A ditadura militar promoveu a expansão da empresa capitalista no campo, momento em que a terra passa a ser mercadoria e ocorre a transição do predomínio econômico e político do latifúndio ao predomínio econômico e político da empresa agropecuária.

E com a derrota militar das Forças Guerrilha do Araguaia, as terras, antes largas e prenhes de fartura, são inseridas nas relações capitalistas de produção controladas pela grande empresa privada e o poder dos generais vai favorecer e acelerar o malsinado modelo. E essa mudança radical vai alimentar uma profunda revolta na imensa massa camponesa pelos sertões do Araguaia.   

A geração de "Gringo" foi de lavradores que conheceram os insurgentes do Araguaia e por conta da luta pela posse da terra promoveram a "Guerra dos Perdidos", em 1976. Tal geração de camponeses resistiram à instalação de diversos grupos financeiros que ocupavam vastas áreas, tais como Sul América, Atlântica, Boa Vista, Peixoto de Castro, Bradesco e Bamerindus; os alemães Atlas e Volkswagen; os norte-americanos King's Ranch, United Steel Corp. e John Davis.

No caso de John Davis, coronel aposentado do Exército dos Estados Unidos, dezenas de posseiros realizaram ação coletiva armada, na PA-70, próxima à região do Araguaia, depois das provocações do militar ianque que, pela força, tentava desalojar os lavradores de suas posses. Do choque resultou a morte do norte-americano bem como de seus dois filhos.
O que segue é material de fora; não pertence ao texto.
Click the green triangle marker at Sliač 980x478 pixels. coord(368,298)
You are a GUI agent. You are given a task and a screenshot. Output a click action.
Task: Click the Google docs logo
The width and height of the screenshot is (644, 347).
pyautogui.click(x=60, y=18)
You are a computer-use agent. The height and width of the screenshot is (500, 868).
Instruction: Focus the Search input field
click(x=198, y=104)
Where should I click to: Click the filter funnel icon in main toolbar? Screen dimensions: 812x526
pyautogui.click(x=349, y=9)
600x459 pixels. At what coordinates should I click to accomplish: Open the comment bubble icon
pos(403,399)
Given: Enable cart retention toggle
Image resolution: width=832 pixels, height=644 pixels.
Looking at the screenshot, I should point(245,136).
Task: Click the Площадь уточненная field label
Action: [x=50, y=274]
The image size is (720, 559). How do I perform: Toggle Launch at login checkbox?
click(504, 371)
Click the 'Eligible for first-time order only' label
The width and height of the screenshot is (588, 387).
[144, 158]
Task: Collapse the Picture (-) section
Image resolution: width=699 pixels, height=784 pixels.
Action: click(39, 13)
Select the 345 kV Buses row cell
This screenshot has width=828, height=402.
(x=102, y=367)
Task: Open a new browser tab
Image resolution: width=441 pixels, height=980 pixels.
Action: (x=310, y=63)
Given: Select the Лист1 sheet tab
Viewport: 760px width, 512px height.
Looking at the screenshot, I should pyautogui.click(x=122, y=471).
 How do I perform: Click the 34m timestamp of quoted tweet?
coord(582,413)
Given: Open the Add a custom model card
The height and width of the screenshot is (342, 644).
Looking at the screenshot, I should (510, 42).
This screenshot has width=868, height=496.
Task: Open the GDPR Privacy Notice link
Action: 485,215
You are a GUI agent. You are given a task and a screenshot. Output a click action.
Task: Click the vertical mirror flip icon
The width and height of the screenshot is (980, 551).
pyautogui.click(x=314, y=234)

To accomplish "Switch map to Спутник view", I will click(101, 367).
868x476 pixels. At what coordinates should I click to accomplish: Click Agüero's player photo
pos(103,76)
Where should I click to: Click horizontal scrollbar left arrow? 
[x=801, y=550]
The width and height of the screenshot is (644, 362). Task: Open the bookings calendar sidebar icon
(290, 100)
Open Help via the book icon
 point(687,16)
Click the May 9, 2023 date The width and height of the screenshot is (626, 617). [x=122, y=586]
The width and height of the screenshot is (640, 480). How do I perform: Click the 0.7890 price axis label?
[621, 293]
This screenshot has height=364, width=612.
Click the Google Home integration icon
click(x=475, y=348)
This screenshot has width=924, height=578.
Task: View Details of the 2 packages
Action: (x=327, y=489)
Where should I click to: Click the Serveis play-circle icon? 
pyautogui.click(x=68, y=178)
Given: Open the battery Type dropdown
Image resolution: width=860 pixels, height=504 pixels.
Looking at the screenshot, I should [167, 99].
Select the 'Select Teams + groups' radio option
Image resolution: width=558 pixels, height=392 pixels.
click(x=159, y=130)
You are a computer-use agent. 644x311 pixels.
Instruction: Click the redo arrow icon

O fato é que os projetos instalados pós-64 preconizavam a internacionalização da Amazônia, através das enormes facilidades dadas pelo governo central, através da Superintendência do Desenvolvimento da Amazônia (Sudam) e do Banco da Amazônia S/A (Basa), para a instalação de transnacionais e a medida de força para varrer quaisquer surto de rebeldia se confirmava pela teoria da Lei de Segurança Nacional (LSN).

A partir do II Plano Nacional de Desenvolvimento (PND), que teve vigência de 1974 até 1984, portanto 10 anos, a LSN foi redirecionada a fim de facilitar que empresas nacionais e estrangeiras pudessem obter imensos benefícios legais e tributários, promovendo a concentração da terra e a expropriação dos camponeses numa verdadeira aliança, cuja concepção leva-nos a conclusão de que os pobres do campo eram uma grande ameaça à segurança nacional para os generais encastelados no poder.

A criação de órgãos executivos voltados para a questão de terras, como o Getat, ensejava a militarização da política fundiária e este instrumento da repressão era dirigido diretamente pelo Conselho de Segurança Nacional (CSN). O famigerado Getat interferiu direta e militarmente sobre as terras conflagradas de todo o sul do Pará.  Um dos resultados foi a célebre garimpo de Serra Pelada, maior garimpo à céu aberto que se têm notícia no mundo, dirigida pelo Major Curió. Como se sabe com rigor documental, a Serra Pelada fora pródiga para pouquíssimos e calvário para milhares de brasileiros.  

É nesse ambiente, explosivo e brutal, que os familiares dos mortos e desaparecidos na guerrilha do Araguaia, jornalistas, militantes de direitos humanos e membros do clero percorreram as currutelas, matas e rios caudalosos do sul do Pará.